Below are 6 practice questions targeting this exact sub-skill, ordered from easier to harder. Each question is tagged with its target score band so you can focus on questions that match the band you are working out of. Worked solutions are open by default — read each one even if you got the question right, because the way the solution is structured often reveals a faster path than the one you used.

  1. 400-500 easy

    In a class, the ratio of seniors to juniors is 7:2. If there are 54 students total, how many are seniors?

    1. A 9
    2. B 11
    3. C 42
    4. D 12
    Worked solution

    Answer: C — 42

    The ratio 7:2 means seniors make up 7/9 of the total. Multiply: (7/9) × 54 = 42 seniors. As a check, juniors are 12 and 42 + 12 = 54.

  2. 500-600 easy

    In a class, the ratio of seniors to juniors is 4:9. If there are 117 students total, how many are seniors?

    1. A 36
    2. B 81
    3. C 13
    4. D 80
    Worked solution

    Answer: A — 36

    The ratio 4:9 means seniors make up 4/13 of the total. Multiply: (4/13) × 117 = 36 seniors. As a check, juniors are 81 and 36 + 81 = 117.

  3. 500-600 medium

    In a class, the ratio of seniors to juniors is 4:5. If there are 27 students total, how many are seniors?

    1. A 9
    2. B 15
    3. C 14
    4. D 12
    Worked solution

    Answer: D — 12

    The ratio 4:5 means seniors make up 4/9 of the total. Multiply: (4/9) × 27 = 12 seniors. As a check, juniors are 15 and 12 + 15 = 27.

  4. 600-700 medium

    In a class, the ratio of seniors to juniors is 2:5. If there are 35 students total, how many are seniors?

    1. A 24
    2. B 25
    3. C 7
    4. D 10
    Worked solution

    Answer: D — 10

    The ratio 2:5 means seniors make up 2/7 of the total. Multiply: (2/7) × 35 = 10 seniors. As a check, juniors are 25 and 10 + 25 = 35.

  5. 700-800 hard

    In a class, the ratio of seniors to juniors is 2:3. If there are 25 students total, how many are seniors?

    1. A 15
    2. B 14
    3. C 10
    4. D 5
    Worked solution

    Answer: C — 10

    The ratio 2:3 means seniors make up 2/5 of the total. Multiply: (2/5) × 25 = 10 seniors. As a check, juniors are 15 and 10 + 15 = 25.

  6. 700-800 hard

    In a class, the ratio of seniors to juniors is 7:8. If there are 150 students total, how many are seniors?

    1. A 70
    2. B 15
    3. C 79
    4. D 80
    Worked solution

    Answer: A — 70

    The ratio 7:8 means seniors make up 7/15 of the total. Multiply: (7/15) × 150 = 70 seniors. As a check, juniors are 80 and 70 + 80 = 150.
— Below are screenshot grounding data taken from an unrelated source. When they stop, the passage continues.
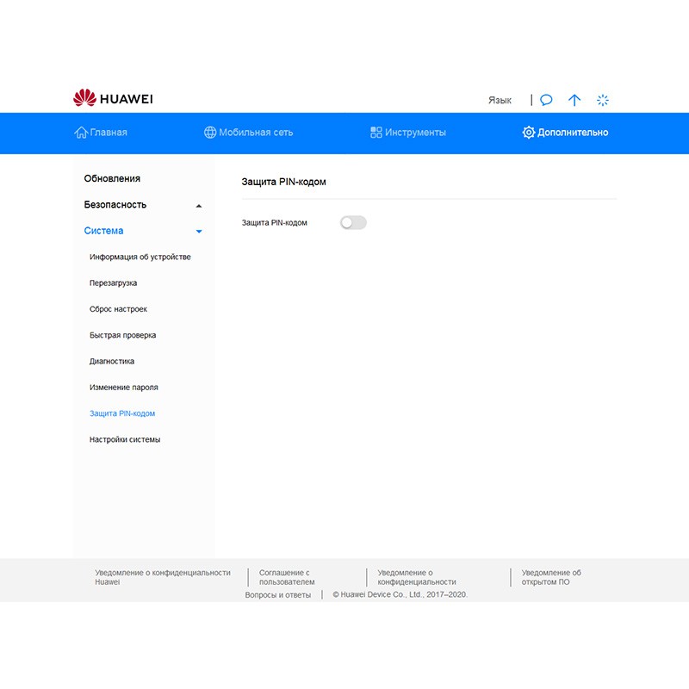Open Настройки системы in sidebar
Screen dimensions: 689x689
coord(125,439)
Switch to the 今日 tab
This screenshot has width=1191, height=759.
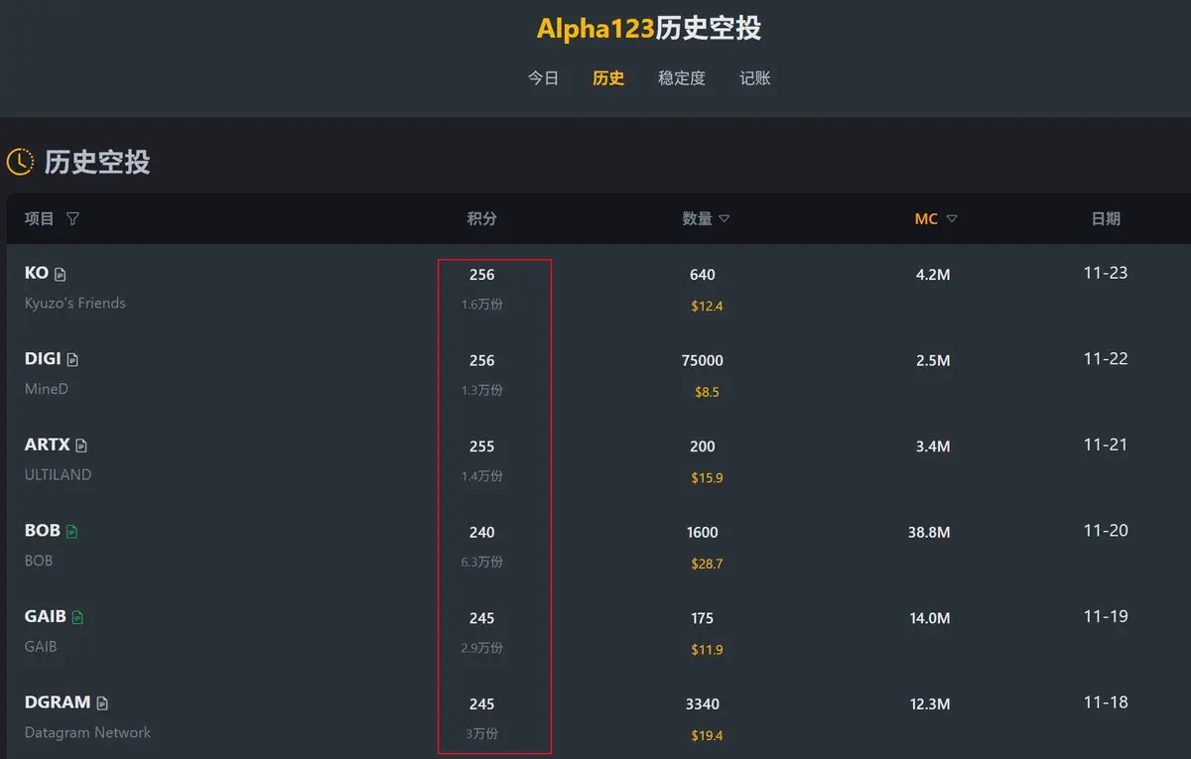pyautogui.click(x=543, y=78)
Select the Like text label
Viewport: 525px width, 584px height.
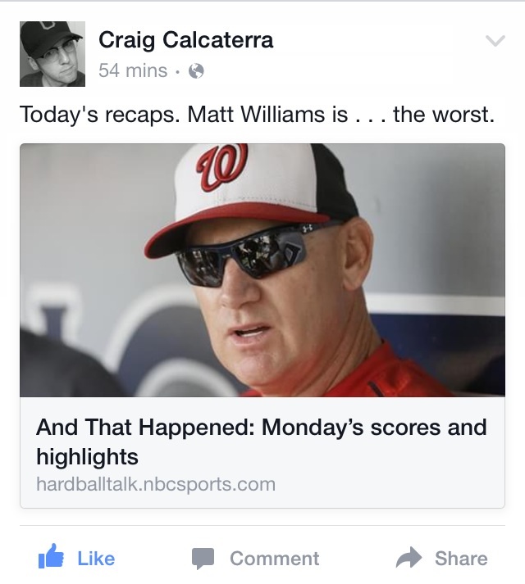(x=96, y=559)
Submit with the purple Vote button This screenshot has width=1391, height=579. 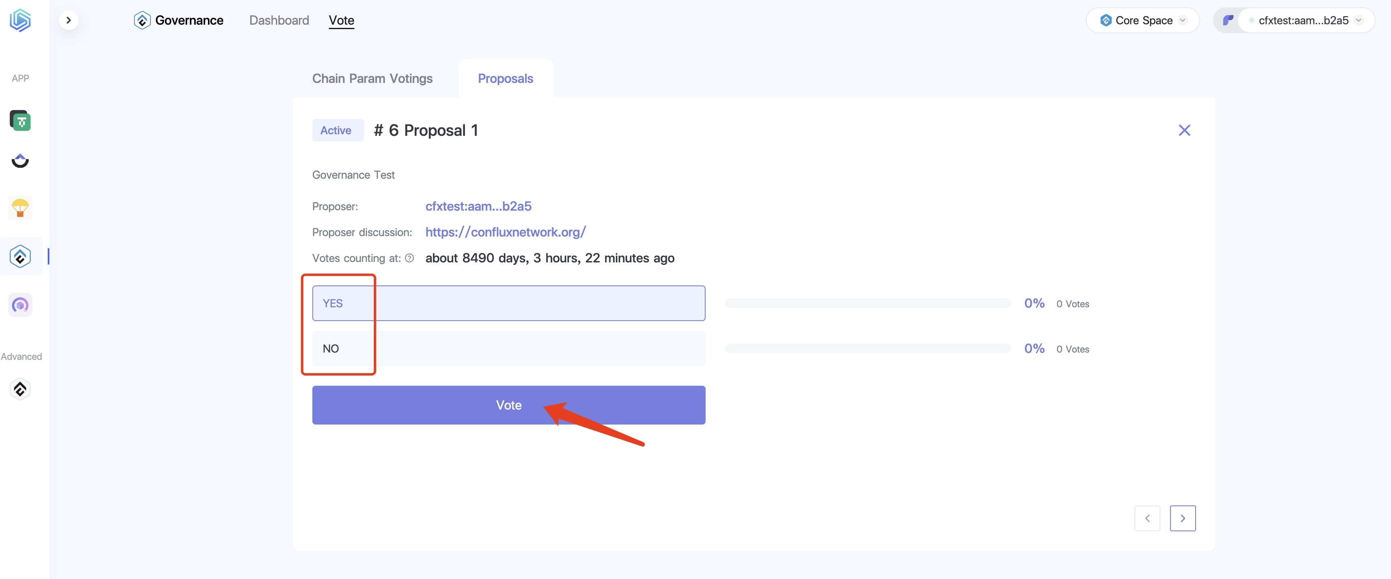[509, 405]
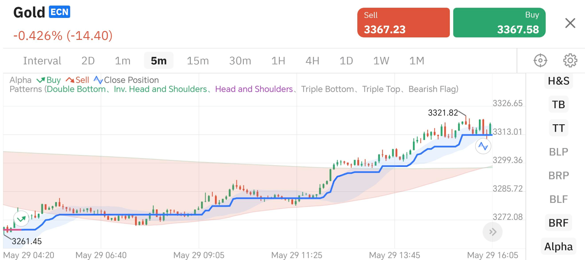Toggle the TT triple top pattern

pos(558,128)
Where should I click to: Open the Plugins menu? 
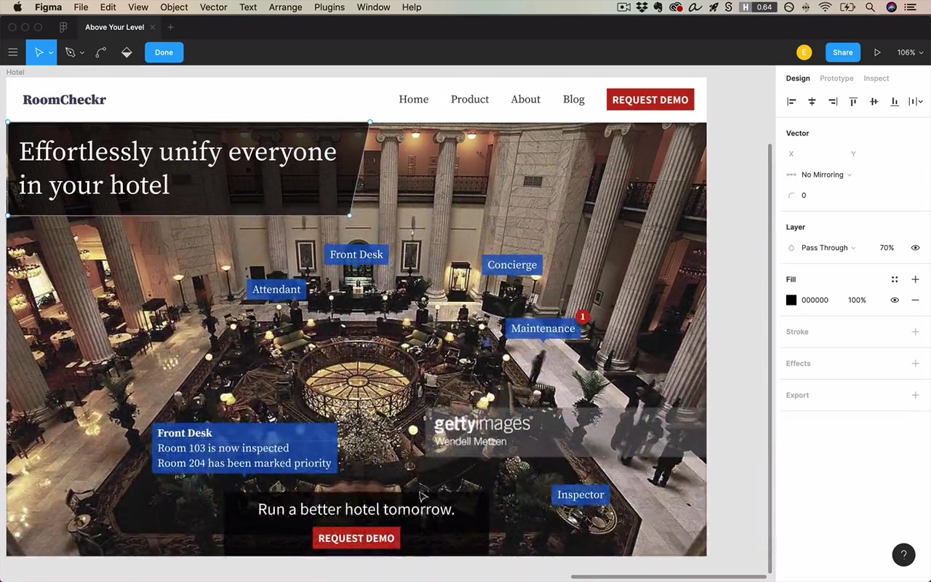pos(329,7)
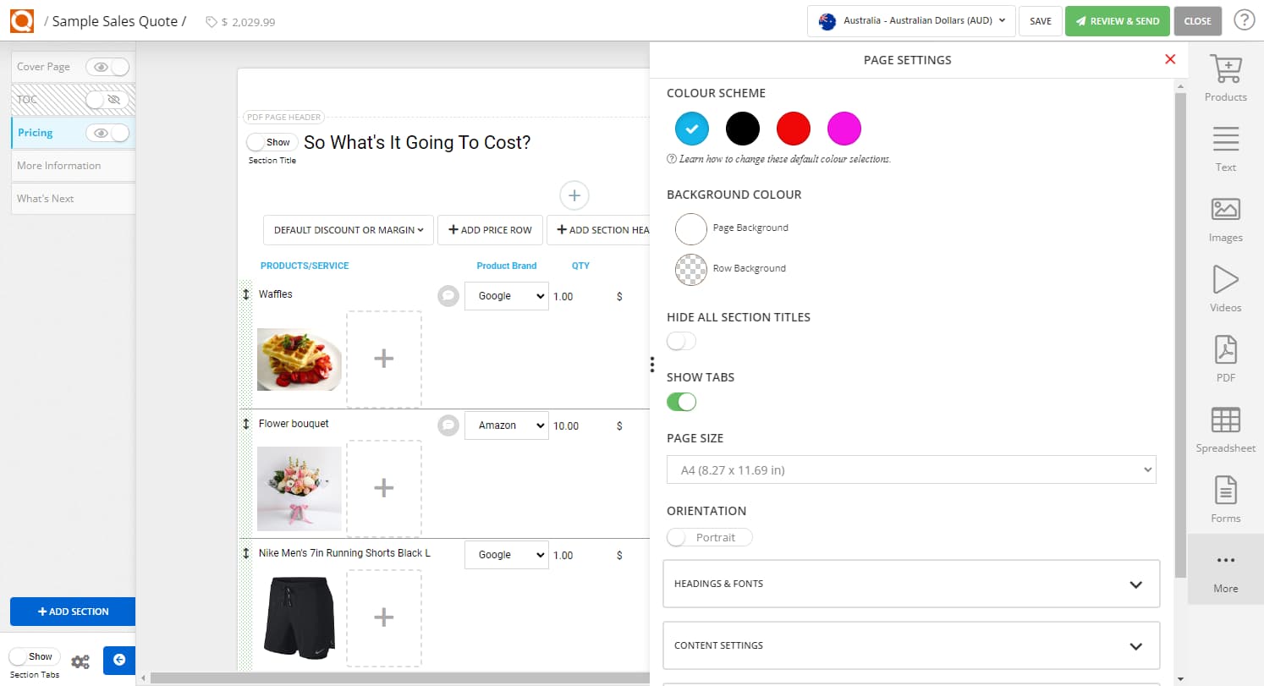Viewport: 1264px width, 686px height.
Task: Open the Page Size dropdown
Action: [910, 469]
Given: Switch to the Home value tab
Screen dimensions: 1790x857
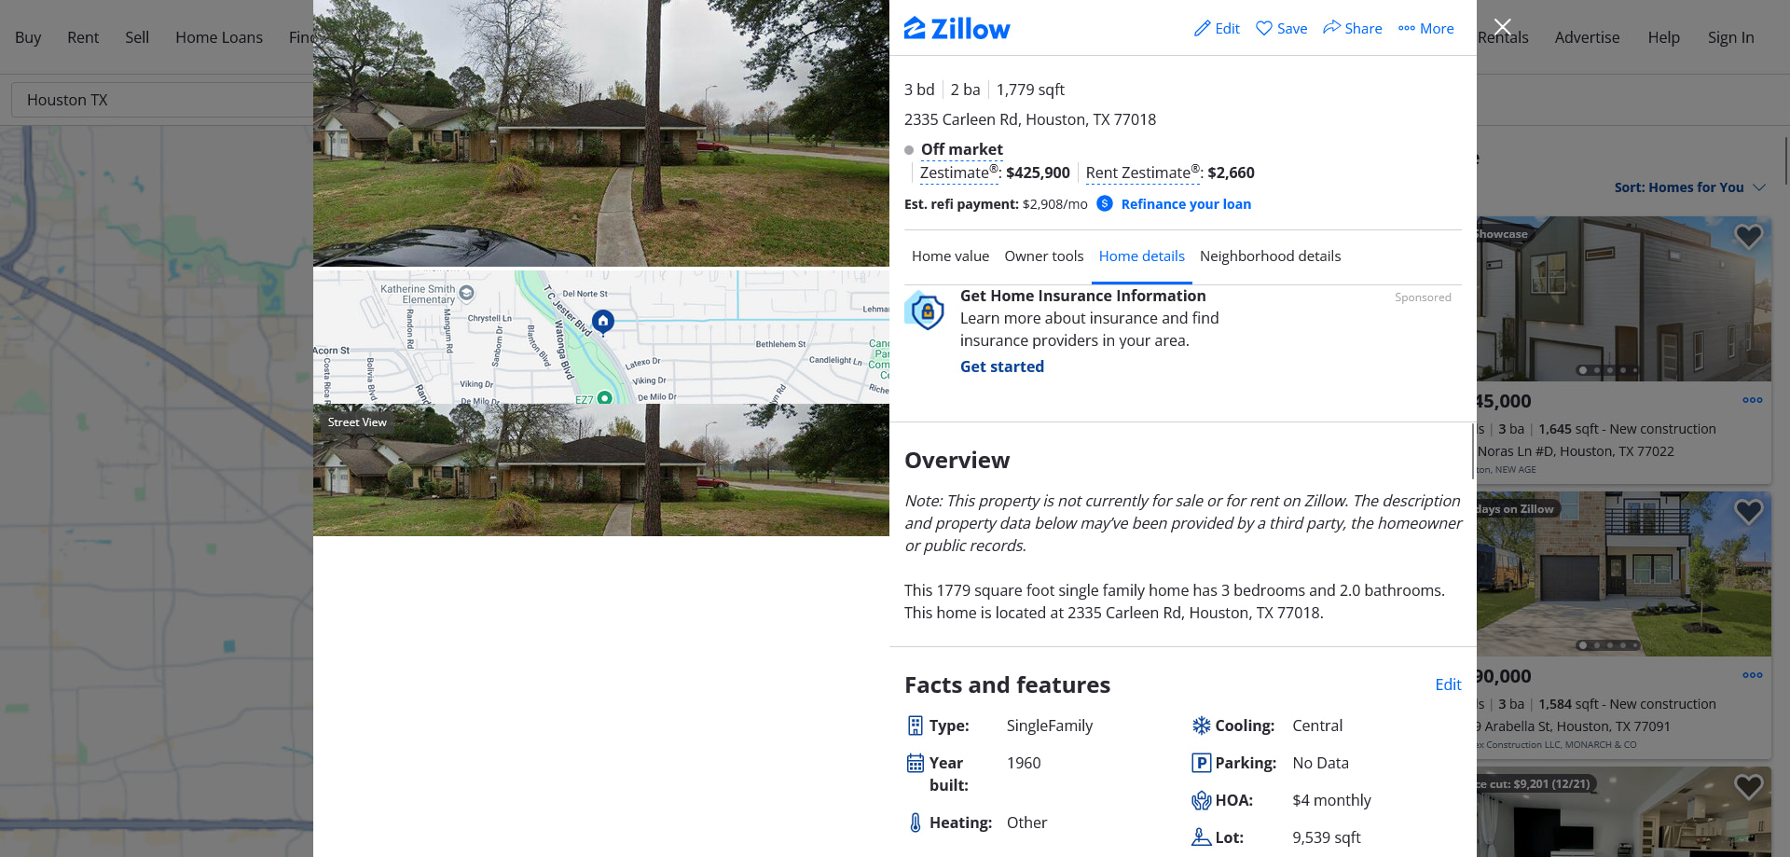Looking at the screenshot, I should (x=950, y=256).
Why this band assignment matters

Every question in this drill is tagged with a target score band — 400–500, 500–600, 600–700, or 700–800 — based on its difficulty and the patterns the College Board uses for questions at each level. If you are aiming to break out of a 580 plateau, the 600–700 questions in this drill are your highest-leverage practice. If you are chasing 750+, the 700–800 questions here are the ones that separate the top 10% of test takers from everyone else.

Use the band tags to filter your work. If you can confidently solve every 400–500 and 500–600 question without notes, move to the 600–700 set. If those land cleanly, the 700–800 set is your final boss. The worked solutions in this drill are written so that even the hardest questions become learnable patterns once you have seen the structure of the solve a few times.